**Assigned task**:
In the records below, find the line that contains "Click the blue" and the line that contains "This screenshot has height=976, width=1486.". Set down exactly those lines and every line between them, and nothing more.

**Stored data**:
..............................
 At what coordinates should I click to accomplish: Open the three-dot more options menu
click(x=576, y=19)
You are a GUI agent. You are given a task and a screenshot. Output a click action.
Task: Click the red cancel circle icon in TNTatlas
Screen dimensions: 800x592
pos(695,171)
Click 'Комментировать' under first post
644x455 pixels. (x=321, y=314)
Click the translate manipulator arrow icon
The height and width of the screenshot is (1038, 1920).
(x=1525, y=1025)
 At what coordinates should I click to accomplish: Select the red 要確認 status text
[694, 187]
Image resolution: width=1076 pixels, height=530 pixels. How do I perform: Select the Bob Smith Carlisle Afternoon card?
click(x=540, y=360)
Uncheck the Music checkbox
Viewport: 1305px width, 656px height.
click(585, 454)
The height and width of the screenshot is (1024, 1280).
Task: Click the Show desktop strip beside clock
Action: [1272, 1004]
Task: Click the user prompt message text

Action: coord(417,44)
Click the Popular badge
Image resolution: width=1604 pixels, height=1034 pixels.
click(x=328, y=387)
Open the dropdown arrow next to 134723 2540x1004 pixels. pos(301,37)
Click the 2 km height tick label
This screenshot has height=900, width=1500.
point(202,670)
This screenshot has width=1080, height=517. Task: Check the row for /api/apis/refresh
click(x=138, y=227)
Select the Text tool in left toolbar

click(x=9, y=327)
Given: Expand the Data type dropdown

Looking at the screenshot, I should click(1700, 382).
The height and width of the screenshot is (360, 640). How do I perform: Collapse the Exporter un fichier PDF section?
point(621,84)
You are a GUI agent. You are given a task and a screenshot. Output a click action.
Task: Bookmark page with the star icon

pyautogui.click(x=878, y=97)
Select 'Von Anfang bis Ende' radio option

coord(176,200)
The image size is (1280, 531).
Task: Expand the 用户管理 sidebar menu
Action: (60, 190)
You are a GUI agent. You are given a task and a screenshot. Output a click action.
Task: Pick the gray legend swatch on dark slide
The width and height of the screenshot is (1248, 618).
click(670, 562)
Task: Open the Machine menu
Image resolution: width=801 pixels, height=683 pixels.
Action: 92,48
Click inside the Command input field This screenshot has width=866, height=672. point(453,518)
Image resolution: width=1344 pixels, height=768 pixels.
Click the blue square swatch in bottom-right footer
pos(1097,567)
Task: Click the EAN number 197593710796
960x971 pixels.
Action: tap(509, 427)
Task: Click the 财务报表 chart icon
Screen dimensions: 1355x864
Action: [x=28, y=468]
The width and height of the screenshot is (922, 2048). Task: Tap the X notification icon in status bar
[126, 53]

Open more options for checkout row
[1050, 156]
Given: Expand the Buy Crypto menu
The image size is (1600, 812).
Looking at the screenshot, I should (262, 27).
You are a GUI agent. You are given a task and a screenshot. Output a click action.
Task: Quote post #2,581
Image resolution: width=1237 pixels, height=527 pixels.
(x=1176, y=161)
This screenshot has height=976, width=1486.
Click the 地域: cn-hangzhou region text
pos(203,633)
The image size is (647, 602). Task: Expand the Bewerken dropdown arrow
..............................
**Answer to the exercise**:
Click the blue square swatch in bottom-right footer
pos(1097,567)
Task: Click the EAN number 197593710796
960x971 pixels.
Action: tap(509, 427)
Task: Click the 财务报表 chart icon
Screen dimensions: 1355x864
Action: [x=28, y=468]
The width and height of the screenshot is (922, 2048). Task: Tap the X notification icon in status bar
[126, 53]

Open more options for checkout row
[1050, 156]
Given: Expand the Buy Crypto menu
The image size is (1600, 812).
Looking at the screenshot, I should (262, 27).
You are a GUI agent. You are given a task and a screenshot. Output a click action.
Task: Quote post #2,581
Image resolution: width=1237 pixels, height=527 pixels.
(x=1176, y=161)
This screenshot has height=976, width=1486.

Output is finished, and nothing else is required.